I've accepted an offer after more than two months of dedicated job hunting.
I submitted a large number of applications. Quite a few were still in progress when I accepted, but of the 27 that either went through the process or were ignored for long enough to consider dead, the results were
- No response: 10 (37%)
- Timed out after initial response: 5 (19%)
- Rejected after phone screen: 7 (26%)
- Rejected after on-site interview: 3 (11%)
- Offers: 2 (7%)
Maybe there's an app for that, but I found a spreadsheet, email, and calendar sufficient for keeping up with things. I used colored rows in a spreadsheet to keep track of the status of each application, put any scheduled calls on a calendar, and got most of the information I needed by searching web or email.
Breadth and focus
I believe in the principle of few and focused applications. Ramit Sethi's writing about standing out to hiring managers is essential reading. And in practice, I did, fortunately, have the time to put care into many of my cover letters, but I also applied to a lot. Particularly in times of being distraught from rejections or not hearing from anyone.

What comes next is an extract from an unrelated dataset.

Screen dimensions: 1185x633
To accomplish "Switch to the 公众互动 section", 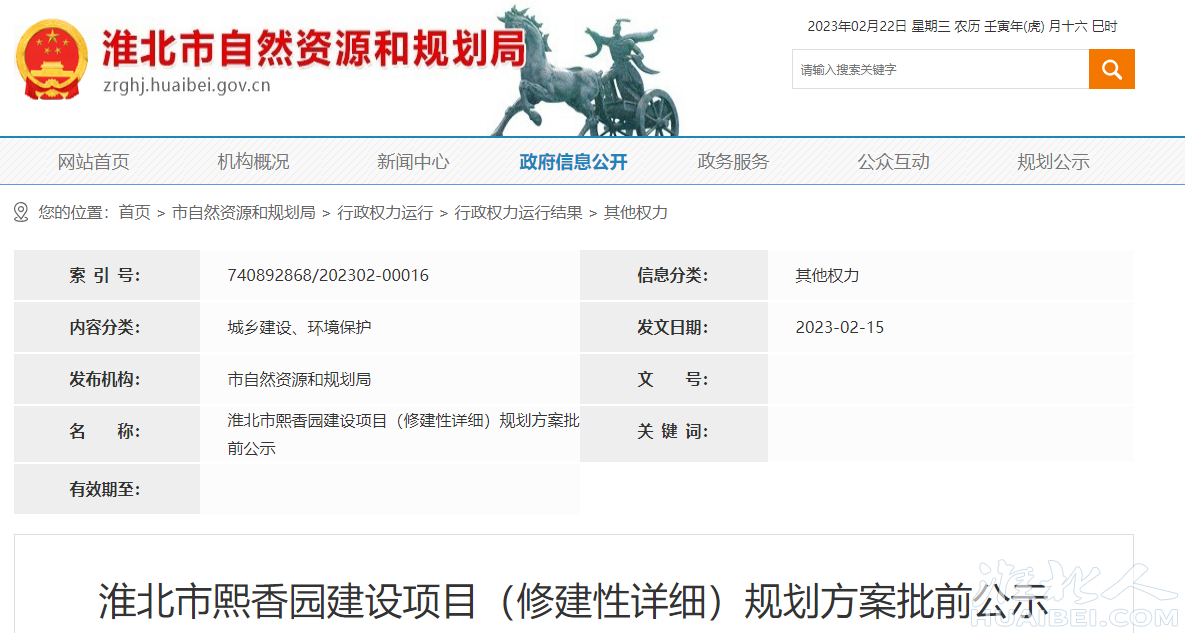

If I redid the process, I would skip many of the less relevant jobs. But I say that with the benefit of hindsight. I didn't know whether "senior" developer positions would be doable (typically not). I didn't know whether I could be hired as a data scientist (nope). Often I had no idea what the company or position was really about. In fact my accepted offer was certainly outside what I'd consider a very relevant field.
Next time, if I'm reaching outside of my typical position, I'd want to make an even greater effort--even submit a small project (something they can scan in a couple minutes!) particular to that company. Or at least link directory to code and a live version of my most relevant past project.
Several of my applications were through recruiters. Working with a recruiter has pros and cons. For whatever reason the first several recruiters I talked to in New York simply stopped contacting me. Of those I worked with, most were very friendly, and I enjoyed that they were in fast communication with the companies. The major problem was that the companies and positions the recruiters matched me with weren't great fits--those applications violated the principle of focusing and the results reflected that. I also got an earful from a recruiter who sent me to a lot of finance companies because I apparently hadn't made him aware of being close to the offer I accepted.
Please read this. I still found it awkward to deny requests for a salary range, but that's just something that takes practice.
Just keep getting better... 2 out of 27 isn't a heartwarming number, but it really gets better with practice. That's what this blog is for!